Your task is to transcribe the data in full.

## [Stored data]
[Start of section]
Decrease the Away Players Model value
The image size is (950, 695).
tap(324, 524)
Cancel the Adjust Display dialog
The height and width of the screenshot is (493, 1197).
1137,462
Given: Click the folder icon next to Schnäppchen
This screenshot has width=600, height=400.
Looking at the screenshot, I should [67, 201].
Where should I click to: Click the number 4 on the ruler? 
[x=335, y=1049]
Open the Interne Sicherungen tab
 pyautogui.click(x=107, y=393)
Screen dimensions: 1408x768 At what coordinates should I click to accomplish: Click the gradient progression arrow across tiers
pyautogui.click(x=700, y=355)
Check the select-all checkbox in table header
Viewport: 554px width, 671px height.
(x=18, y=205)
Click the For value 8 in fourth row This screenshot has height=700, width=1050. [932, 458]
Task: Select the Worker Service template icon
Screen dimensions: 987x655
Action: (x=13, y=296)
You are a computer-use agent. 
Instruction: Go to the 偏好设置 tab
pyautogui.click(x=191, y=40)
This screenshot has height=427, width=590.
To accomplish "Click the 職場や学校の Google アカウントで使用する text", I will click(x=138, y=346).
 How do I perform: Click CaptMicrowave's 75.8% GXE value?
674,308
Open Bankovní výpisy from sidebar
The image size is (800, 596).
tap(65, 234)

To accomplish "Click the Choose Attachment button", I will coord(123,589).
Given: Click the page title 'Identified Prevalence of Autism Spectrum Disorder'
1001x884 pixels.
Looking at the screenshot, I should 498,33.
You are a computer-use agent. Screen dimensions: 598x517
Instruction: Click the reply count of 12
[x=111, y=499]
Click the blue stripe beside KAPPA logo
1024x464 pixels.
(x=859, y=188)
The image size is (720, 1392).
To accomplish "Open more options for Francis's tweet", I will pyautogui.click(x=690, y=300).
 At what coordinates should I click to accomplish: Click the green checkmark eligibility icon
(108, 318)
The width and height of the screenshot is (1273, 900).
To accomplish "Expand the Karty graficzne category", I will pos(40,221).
[End of section]
## [Answer box]
Decrease the Away Players Model value
The image size is (950, 695).
tap(324, 524)
Cancel the Adjust Display dialog
The height and width of the screenshot is (493, 1197).
1137,462
Given: Click the folder icon next to Schnäppchen
This screenshot has width=600, height=400.
Looking at the screenshot, I should [67, 201].
Where should I click to: Click the number 4 on the ruler? 
[x=335, y=1049]
Open the Interne Sicherungen tab
 pyautogui.click(x=107, y=393)
Screen dimensions: 1408x768 At what coordinates should I click to accomplish: Click the gradient progression arrow across tiers
pyautogui.click(x=700, y=355)
Check the select-all checkbox in table header
Viewport: 554px width, 671px height.
(x=18, y=205)
Click the For value 8 in fourth row This screenshot has height=700, width=1050. [932, 458]
Task: Select the Worker Service template icon
Screen dimensions: 987x655
Action: (x=13, y=296)
You are a computer-use agent. 
Instruction: Go to the 偏好设置 tab
pyautogui.click(x=191, y=40)
This screenshot has height=427, width=590.
To accomplish "Click the 職場や学校の Google アカウントで使用する text", I will click(x=138, y=346).
 How do I perform: Click CaptMicrowave's 75.8% GXE value?
674,308
Open Bankovní výpisy from sidebar
The image size is (800, 596).
tap(65, 234)

To accomplish "Click the Choose Attachment button", I will coord(123,589).
Given: Click the page title 'Identified Prevalence of Autism Spectrum Disorder'
1001x884 pixels.
Looking at the screenshot, I should 498,33.
You are a computer-use agent. Screen dimensions: 598x517
Instruction: Click the reply count of 12
[x=111, y=499]
Click the blue stripe beside KAPPA logo
1024x464 pixels.
(x=859, y=188)
The image size is (720, 1392).
To accomplish "Open more options for Francis's tweet", I will pyautogui.click(x=690, y=300).
 At what coordinates should I click to accomplish: Click the green checkmark eligibility icon
(108, 318)
The width and height of the screenshot is (1273, 900).
To accomplish "Expand the Karty graficzne category", I will pos(40,221).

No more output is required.